“It’s better to kill us first,” says Olikoro, a Mursi tribesman, naked apart from the piece of cloth slung over his shoulder. An AK-47 rests by
his side. He is talking about the Gibe III dam, the latest in a series being built along the Omo River in south-western Ethiopia.
In Addis Ababa, the capital, the dam is considered essential for progress. But in the Omo Valley, far downstream of the dam’s planned location, people depend on the river that begins in Ethiopia’s emerald highlands, dropping through steep gorges before twisting towards Lake Turkana on the border with Kenya. Fifteen tribal groups depend on the seasonal floods to nourish their crops of maize and sorghum, and to provide grazing for their cattle. Gibe III will affect half a million lives. “If the dam is built, we will die,” is how Olikoro puts it.
Yet along the Omo River, many of the people I meet don’t even know that a dam is being built. “The government has no interest in these people,” says Terri Hathaway, of the environmental organisation International Rivers. “The fact that many wander around wearing few clothes is an embarrassment to officials.” When the government began building the dam, environmental impact assessment papers were prepared. However, little mention was made of the people living downstream.
Ethiopia needs electrical power if it is to develop quickly. At a cost of $1.7bn, Gibe III will be the country’s biggest-ever infrastructure investment and one of the world’s largest dams. Gibe I and II have already been built; IV and V are planned. They will allow expansion of the national grid and should stop the power shortages that have hampered manufacturing output. Ethiopia has few exploitable natural resources, but its river basins and high central mountains have huge potential for hydropower. Energy can be exported to neighbouring Kenya and Sudan.
“Anyone opposed to the dams should suggest alternative solutions to creating vast amounts of energy to feed the fastest-growing non-oil economy in Africa,” says Gail Warden, an official at the Ethiopian embassy in Nairobi.
But, in the short term, the extra power will mostly benefit those in the cities. The communities living along the Omo will still have no electricity. “We know the power is not for us,” Olibisini, a Mursi elder, tells me. “We would prefer the river.” Yet the government maintains that local communities stand to gain over time. “Electricity is essential for rural transformation, providing the basis for businesses in small towns and mechanised agriculture,” says the energy minister, Alemayehu Tegenu. “Children need light for studying. We have identified 6,000 rural towns and villages in an ambitious rural electrification plan, penetrating half the country within five years.”
These days, it seems as though everyone wants a piece of the Omo. Missionaries pour in, as do tourists in 4x4s. Recently formed national parks along the river limit the space for crops and grazing, and the area is being explored for oil. The tribes already fight over increasingly scarce water and land – but the dam could plunge them into more serious conflict. Weapons, which continuously flood over the border from Sudan, are worn like handbags.

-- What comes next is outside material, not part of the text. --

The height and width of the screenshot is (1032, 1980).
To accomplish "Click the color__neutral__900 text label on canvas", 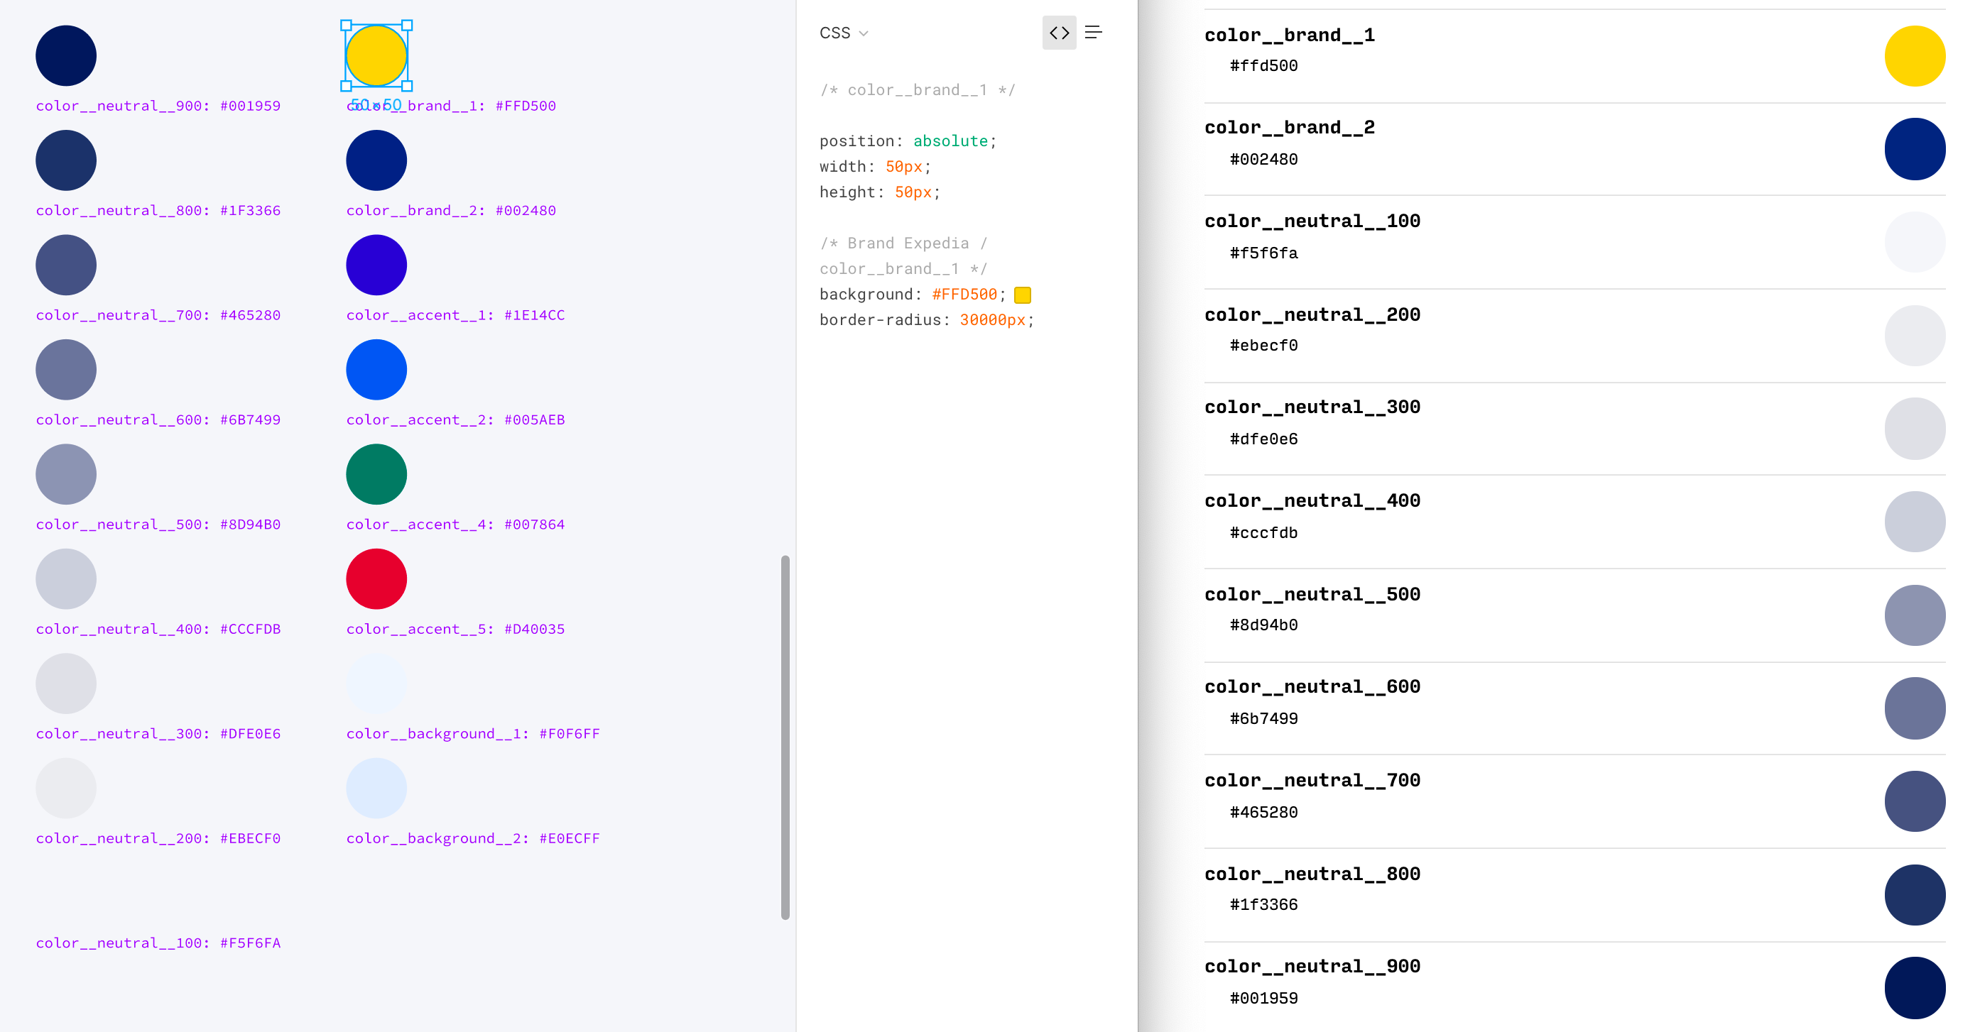I will (158, 106).
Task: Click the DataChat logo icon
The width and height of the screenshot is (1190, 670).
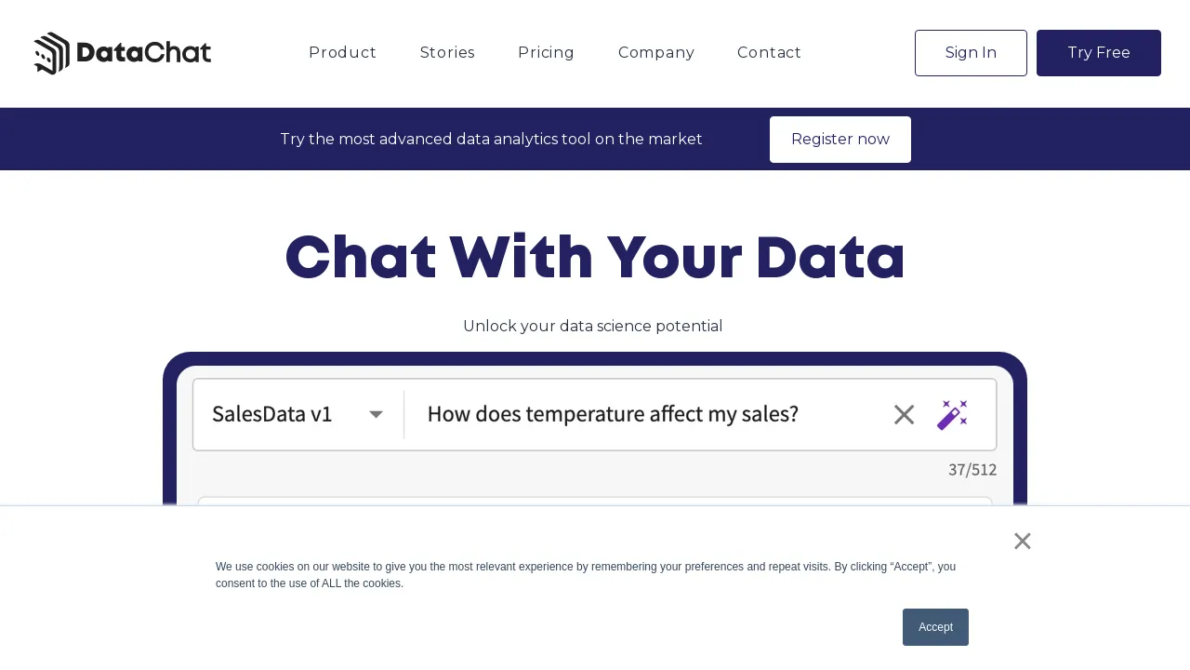Action: [x=53, y=53]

Gibe III is more than just a problem in Ethiopia: its aftermath will stretch to Kenya. Approximately 300,000 Kenyans rely on Lake Turkana for their livelihood, catching tilapia, Nile perch and catfish. Reduced water flow will cause the lake to shrink and become saltier, destroying its ecosystem.
Wash away
The Ethiopian government has promised an annual ten-day artificial flood to help the farmers. But experts doubt this will fix the problem. “The natural flood builds slowly, rising and falling over several months, depositing nutritious silt all the time and letting the moisture sink in deep,” explains David Turton, an anthropologist specialising in Mursi culture. “It’s difficult to believe that ten days will be enough. It will act like a flash flood, washing away the silt and causing erosion.”
The government insists that big, natural floods are damaging. But Ashote, who belongs to the Dassenech tribe, disagrees. “Big floods are celebrated,” he tells me. “We just move to higher land when the floods come.”
Last year’s flood was not big, and even though my visit is during harvest time, cultivation sites along the river lie empty. Many people are hungry, selling their cows to buy grain or living on blood and milk. “What you see is the result of a low flood, a foretaste of what is to come if the dam is constructed,” warns Will Tate, an Addis Ababa-based expert in displacement. “In the future, there will be starvation, economic loss and death.”
Irrigation schemes have been proposed, but the idea makes Shoro, of the tiny Kara tribe, laugh. “We have so much experience of the government promising us things but never seeing them,” she says. Food aid has also been pledged. “We don’t want relief, we want food made with our own hands.”
The dam’s critics are urging financial institutions not to fund the project. The European Investment and African Development Banks are carrying out studies on its impact. Some still hope that the project can be stopped, but Turton says it is too late. Now, he says: “The crucial thing is for donors to make a condition of real compensation for the people downstream. They should be the main beneficiaries.”